SET TASKS:
1. In the gunshot detection transcript, what does a spectrogram show on its y-axis?
2. List every problem with existing gunshot detectors that the transcript names.
3. Pick up the gunshot detection transcript after its final sentence and carry it on.

He taught himself a programming language called Python and dove into the scientific literature to learn what had already been tried in the area of gunshot detection.

Existing detectors had some key problems, Naveen says.

Dhar: The detectors that were detecting the sounds of the gunshots, they either had too high of a false-positive rate to be deployed in the field—because otherwise it’s just like boy who cried wolf, you know; the rangers aren’t going to use the detector—and then also, the ones that were more accurate, they were specialized to one specific environment or habitat or dataset, and they were too computationally intensive to be run in real time.

Hobson: Instead, Naveen turned to neural networks, a type of machine learning model inspired by the way the human brain makes connections.

Dhar: And specifically, why deep learning, which is a type of neural network that uses many different layers of neural networks stacked on top of each other.

Hedley: In the few short years since we did our study, neural networks have really emerged as being a dominant approach to signal classification, and they’ve shown a much better ability to reach almost humanlike performance in their ability to distinguish one sound from another.

Dhar: So what we actually do is we transform the sound into an image format. We take the sound and turn it into a spectrogram, which has the time on the x-axis, the frequency of the signal on the y-axis, and then you also have a third dimension, or the amplitude of each little coordinate in this xy graph, which tells you how loud that specific time frequency was.

And so by converting our signals into spectrograms, we’re able to use neural network frameworks that are very efficient for image processing, and they have been really well-suited for this task because you can’t be sending your signals up to the cloud all the time. It’s just too power-intensive, right? So you need to have a detector that’s both accurate and also lightweight enough to run in real time.

ENTRIES PROVIDED:
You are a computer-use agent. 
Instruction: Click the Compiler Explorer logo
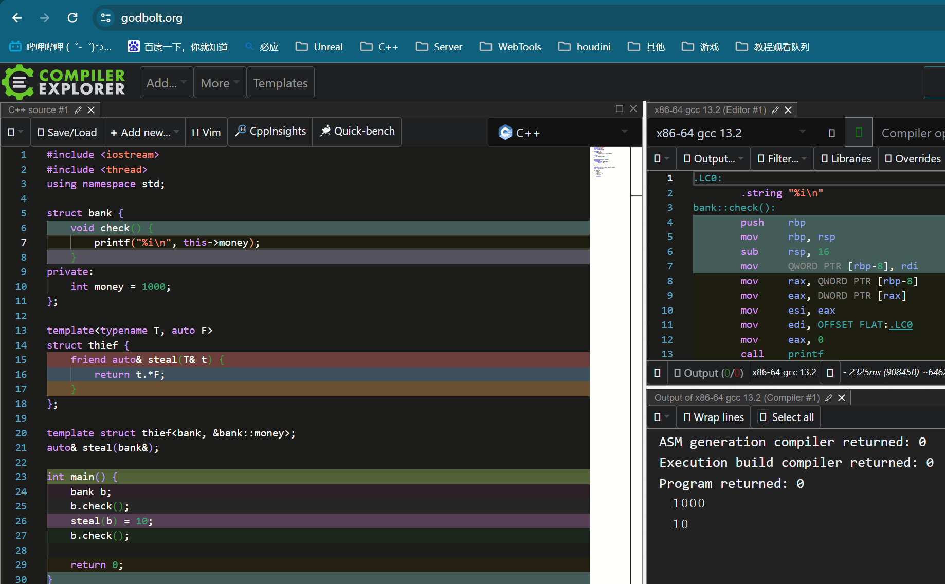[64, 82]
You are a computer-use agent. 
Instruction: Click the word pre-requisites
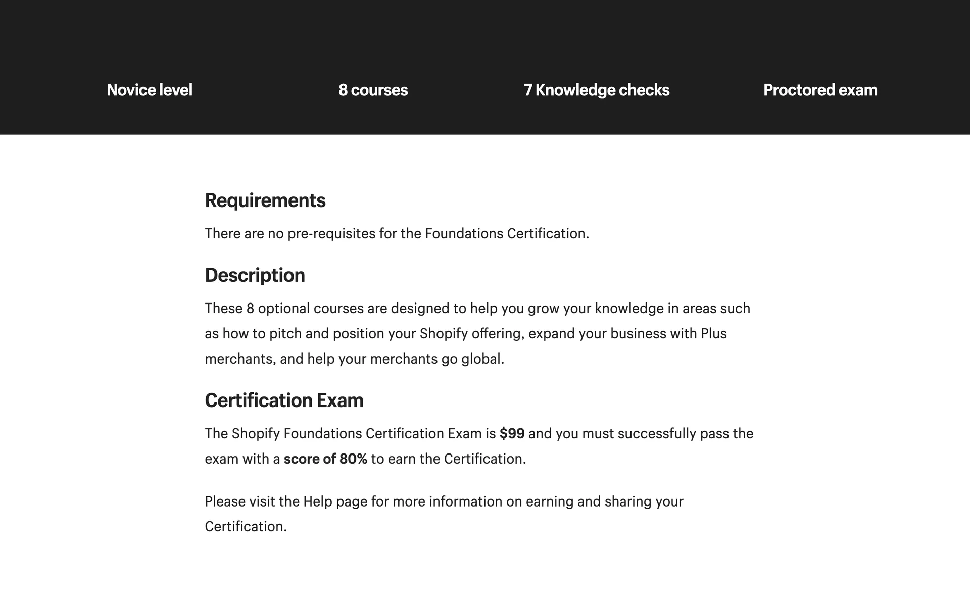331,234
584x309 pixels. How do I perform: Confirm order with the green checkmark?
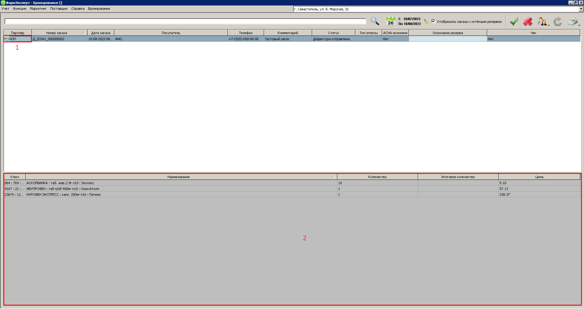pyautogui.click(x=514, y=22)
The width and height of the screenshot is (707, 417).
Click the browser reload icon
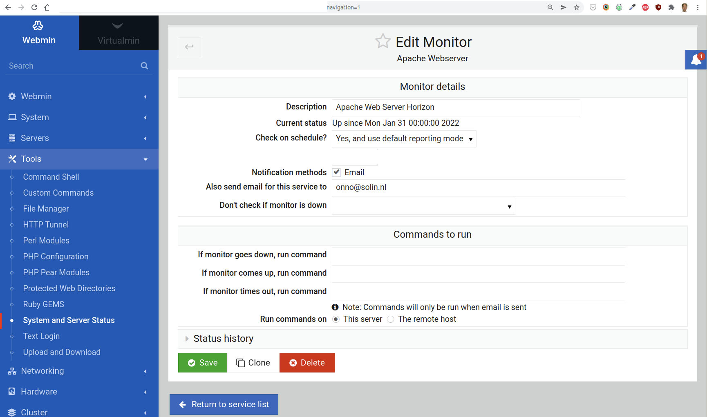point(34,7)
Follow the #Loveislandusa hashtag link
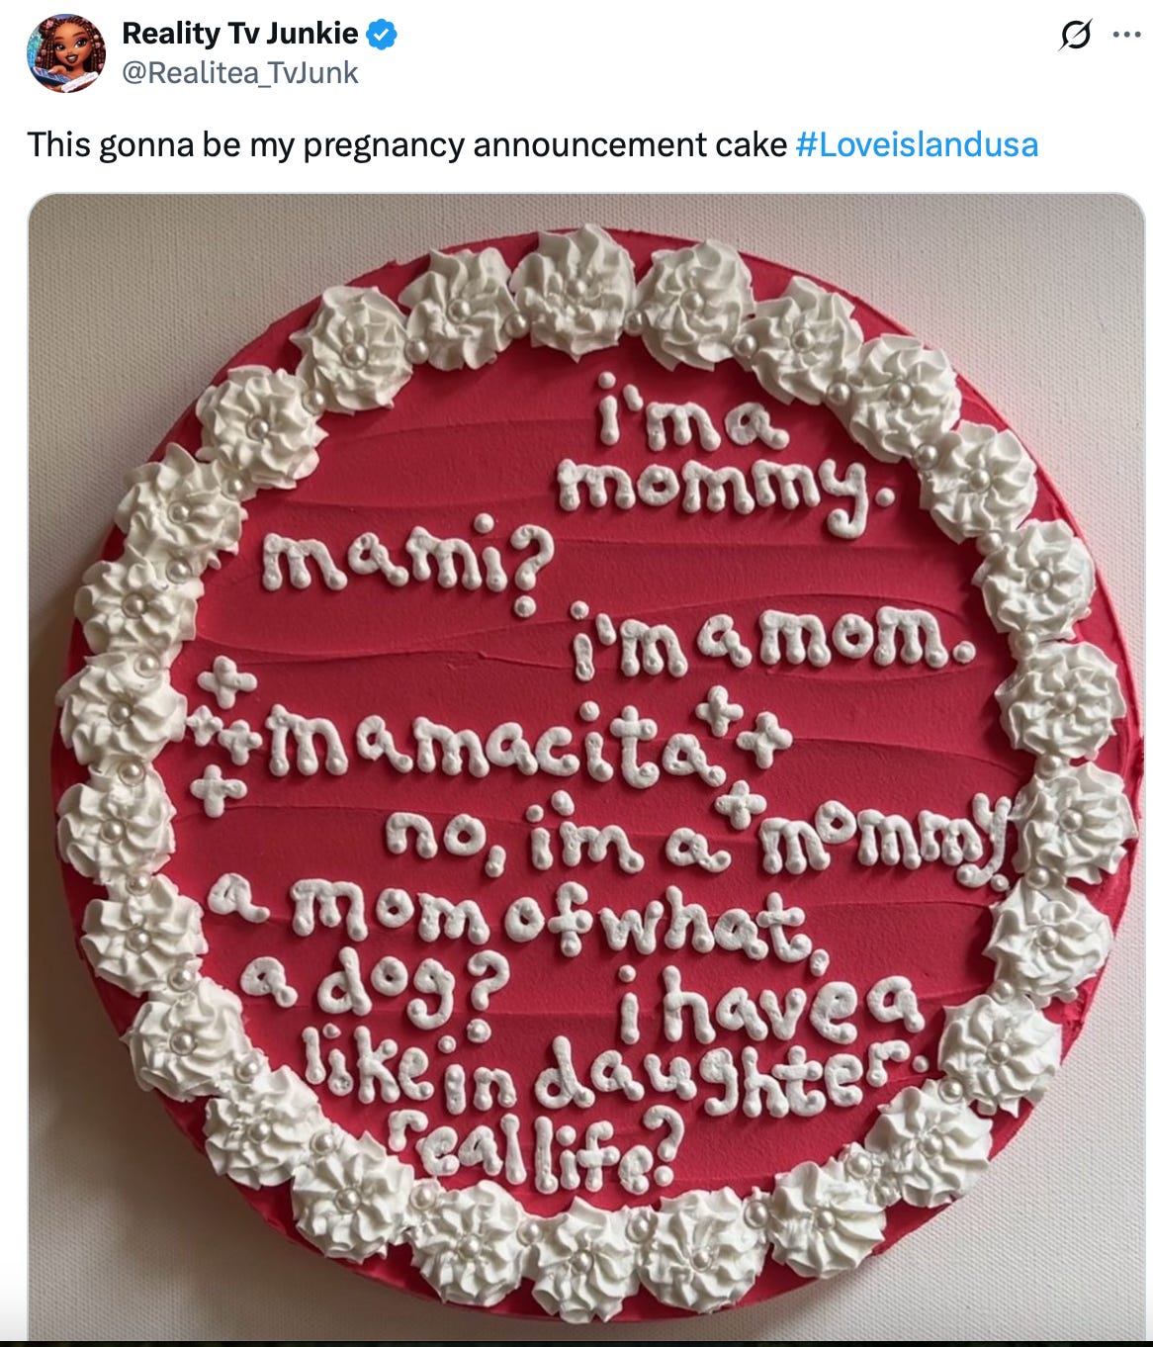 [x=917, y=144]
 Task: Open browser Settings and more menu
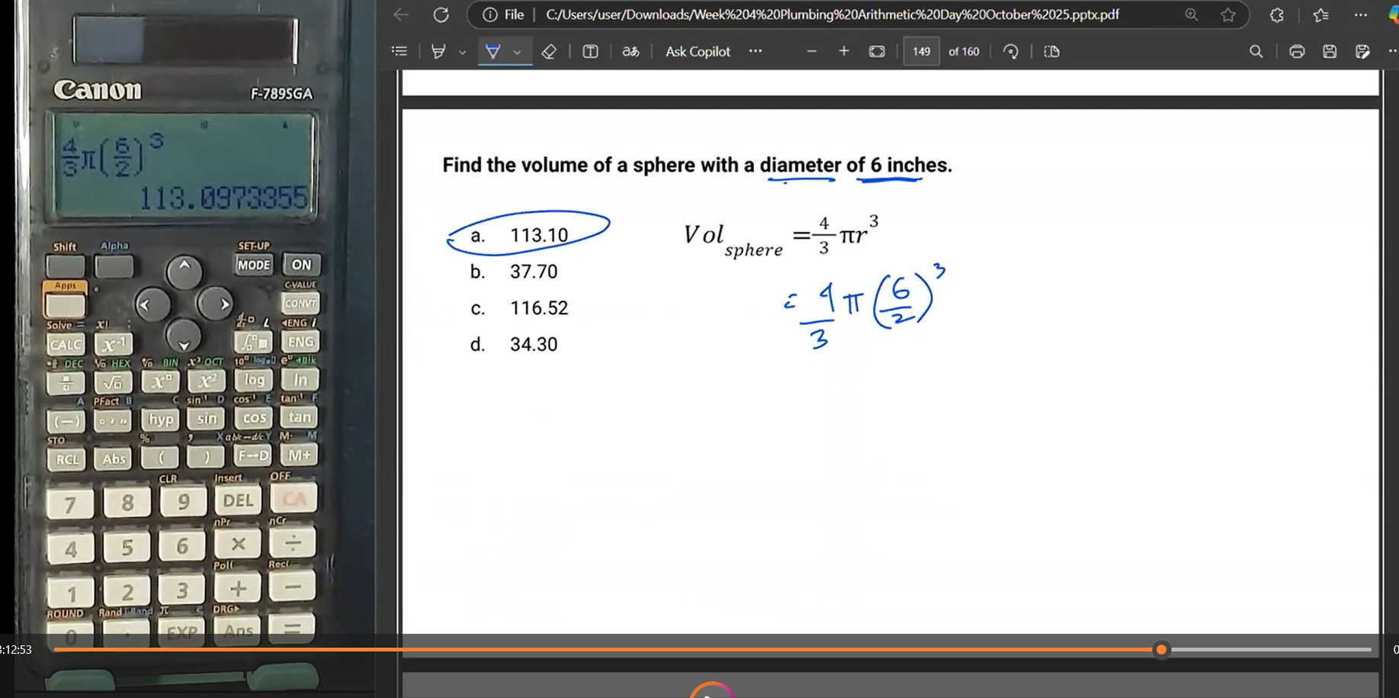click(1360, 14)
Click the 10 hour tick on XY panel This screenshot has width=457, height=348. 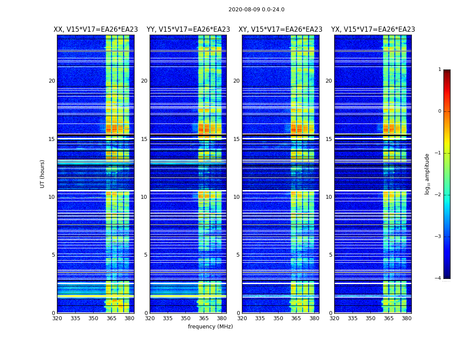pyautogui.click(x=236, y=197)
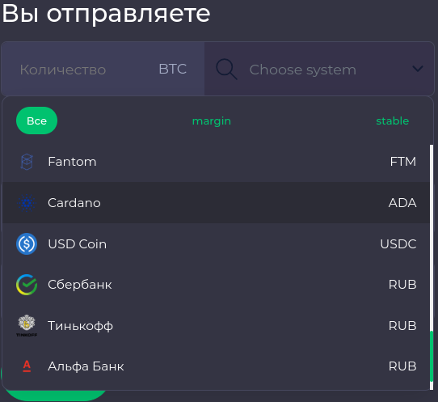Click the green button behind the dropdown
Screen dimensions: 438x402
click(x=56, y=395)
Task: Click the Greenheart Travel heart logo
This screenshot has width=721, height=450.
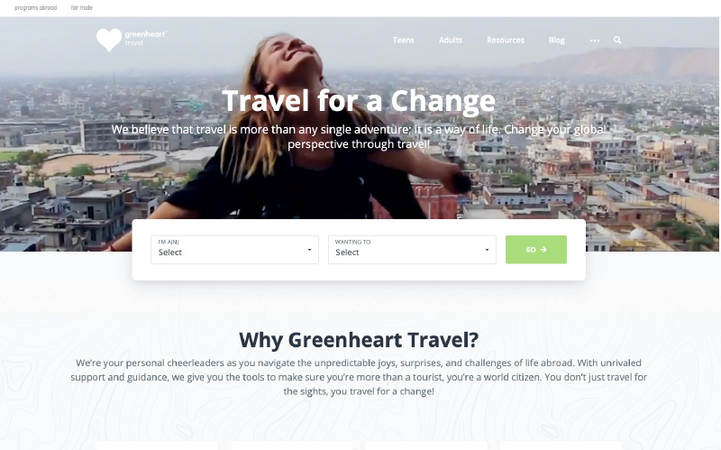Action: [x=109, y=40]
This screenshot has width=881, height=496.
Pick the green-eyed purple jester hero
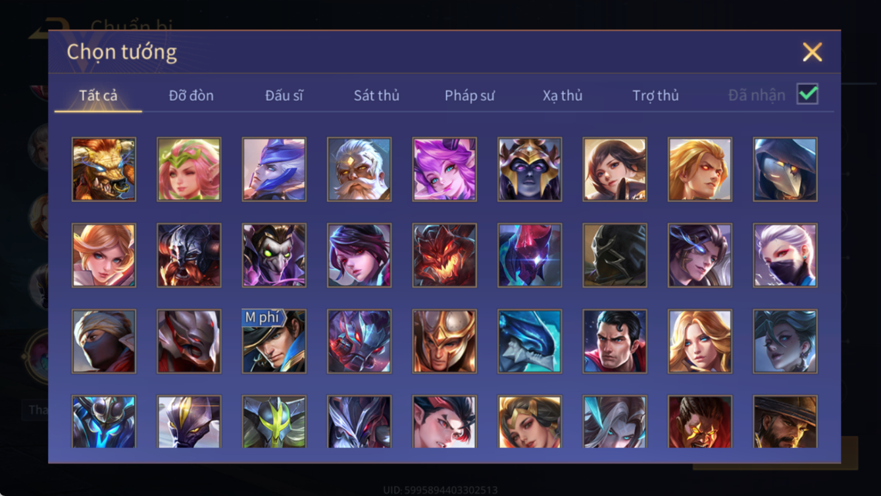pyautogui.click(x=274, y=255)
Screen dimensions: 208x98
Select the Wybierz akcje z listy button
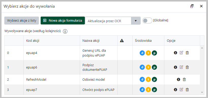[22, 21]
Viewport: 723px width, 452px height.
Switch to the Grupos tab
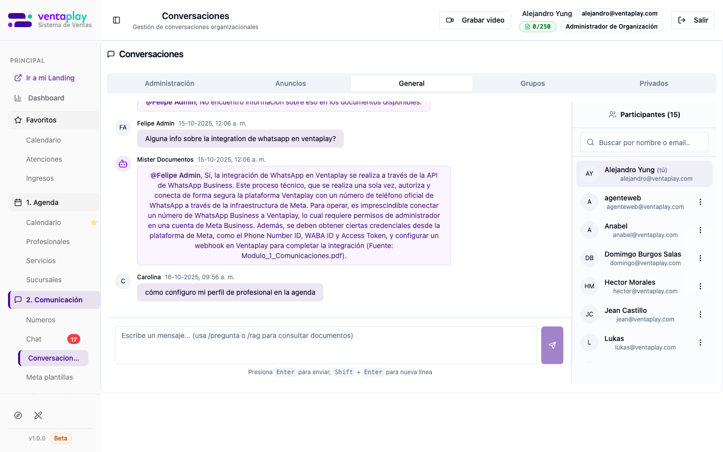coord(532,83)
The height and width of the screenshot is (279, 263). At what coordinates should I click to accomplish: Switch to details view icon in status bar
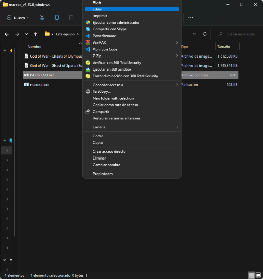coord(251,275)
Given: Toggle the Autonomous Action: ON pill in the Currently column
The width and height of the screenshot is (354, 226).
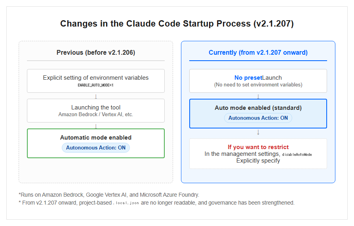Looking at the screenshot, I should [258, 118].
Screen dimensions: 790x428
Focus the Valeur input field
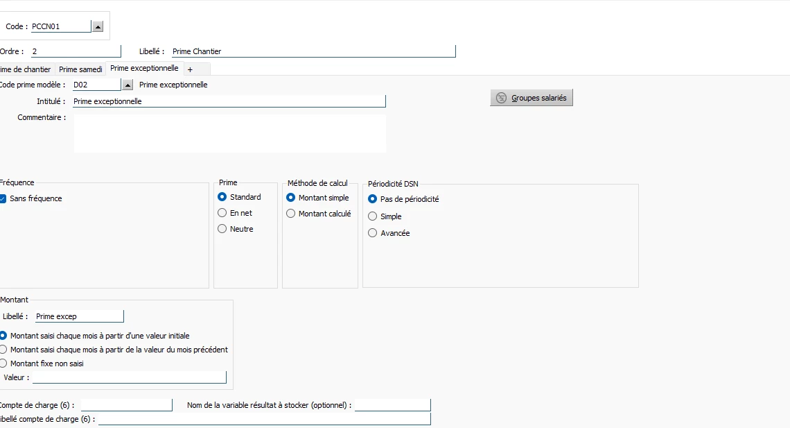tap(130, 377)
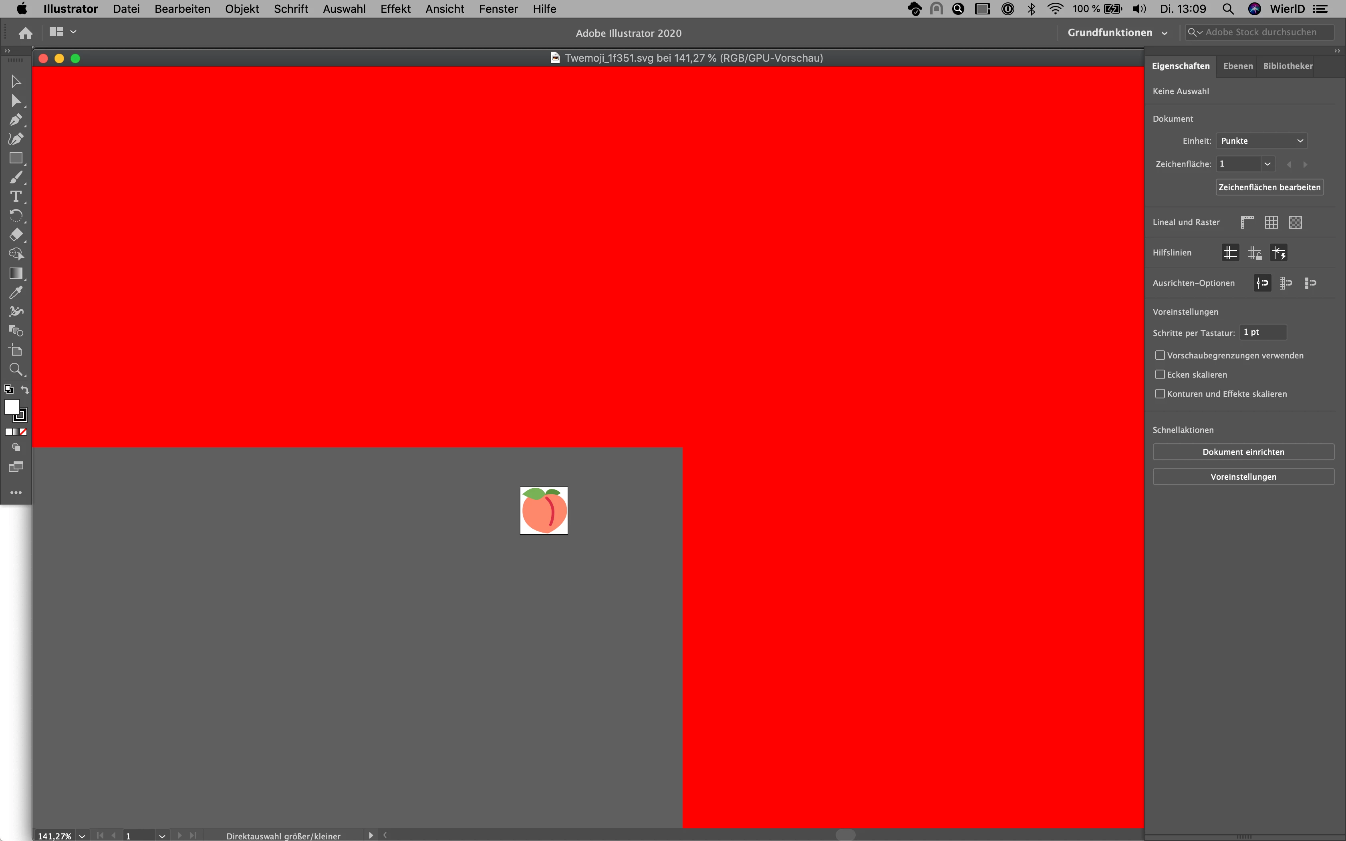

TASK ANSWERS:
1. The frequency of the signal.

2.
- Too high a false-positive rate to be used in the field
- The more accurate ones were specialized to one specific environment, habitat or dataset
- The more accurate ones were too computationally intensive to run in real time

3.
Hobson: Other projects faced a problem called overfitting. That’s when a machine-learning model becomes too specialized to the dataset it was trained on.

This means it performs well with that specific situation but struggles with other datasets, such as sounds from a different habitat somewhere else in the world—for example, a model trained to detect gunshots in soundscapes from Belizean forests that couldn’t do the same with data from somewhere else in the world.

Dhar: We need these models to be able to pick up gunshots and recognize gunshots from any rainforest or habitat in the world, and each habitat comes with different acoustical properties, and the gunshots are gonna reverb differently.

Instead of taking a really large image-classification model and then fine-tuning it on this small dataset of gunshots from the rainforest, I decided to build something from the ground up.

Hobson: Naveen needed his model to understand exactly how a gunshot looks when it’s converted into a spectrogram. That’s a visual representation of the sound. The noise shows up as a clear spike followed by a fading pattern as the sound decays away.

Dhar: We wanna make sure that we capture that really sharp rise, right, and we don’t confuse it with, like, the fuzzy rise of thunder or something like that.

Hobson: Naveen says the model he developed was able to overcome these problems. It also had the benefit of being relatively small.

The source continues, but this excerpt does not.